## [Instruction]
Please copy each of the entries below word for word, leaving every line unchanged.

## [Extracted entries]
..........
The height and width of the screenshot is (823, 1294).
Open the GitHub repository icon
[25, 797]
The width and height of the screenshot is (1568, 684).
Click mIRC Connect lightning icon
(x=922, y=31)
..........
## [Output for this exercise]
The height and width of the screenshot is (823, 1294).
Open the GitHub repository icon
[25, 797]
The width and height of the screenshot is (1568, 684).
Click mIRC Connect lightning icon
(x=922, y=31)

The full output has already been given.